Luminescent probes have trouble with the photostability, brightness, and continuous emission necessary for single-molecule imaging, or are too large for many applications.
At diameters less than 10 nm, these new UCNP are over an order of magnitude brighter under single-particle imaging conditions than existing compositions.
Dynamic single-molecule optical characterization was used with a new computational model of upconverting behavior to show that the dominant factors for nanocrystal brightness are nonintuitive at sizes below 20 nm.

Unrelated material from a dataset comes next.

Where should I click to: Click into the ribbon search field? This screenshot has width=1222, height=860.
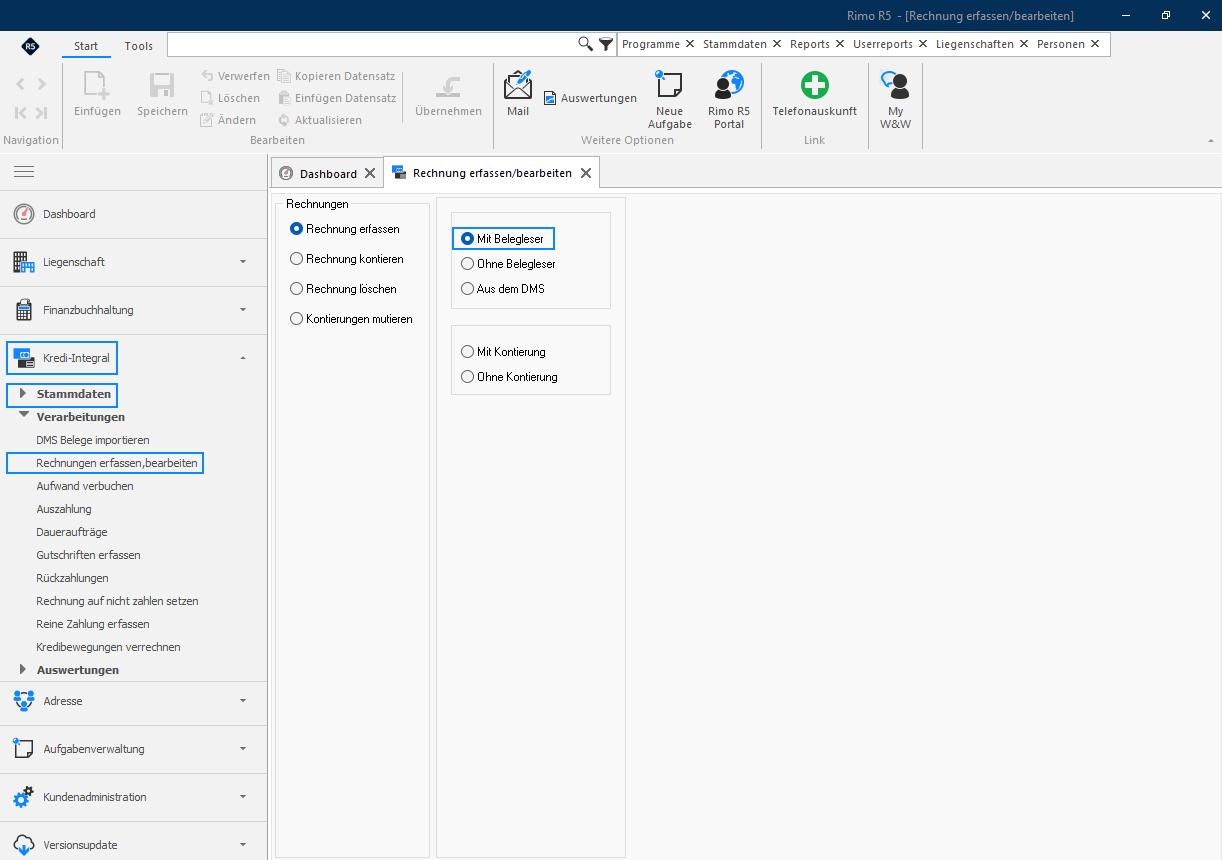coord(372,44)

D. J. Gargas, E. M. Chan, A. D. Ostrowski, S. Aloni, V. P. Altoe, E. S. Barnard, B. Sanii, J. J. Urban, D. J. Milliron, B. E. Cohen & P. J. Schuck. Nat Nanotechnol. 2014 [in press].

Scientific Achievement

Significance and Impact

Research Details

D. J. Gargas, E. M. Chan, A. D. Ostrowski, S. Aloni, V. P. Altoe, E. S. Barnard, B. Sanii, J. J. Urban, D. J. Milliron, B. E. Cohen & P. J. Schuck. Nat Nanotechnol. 2014 [in press].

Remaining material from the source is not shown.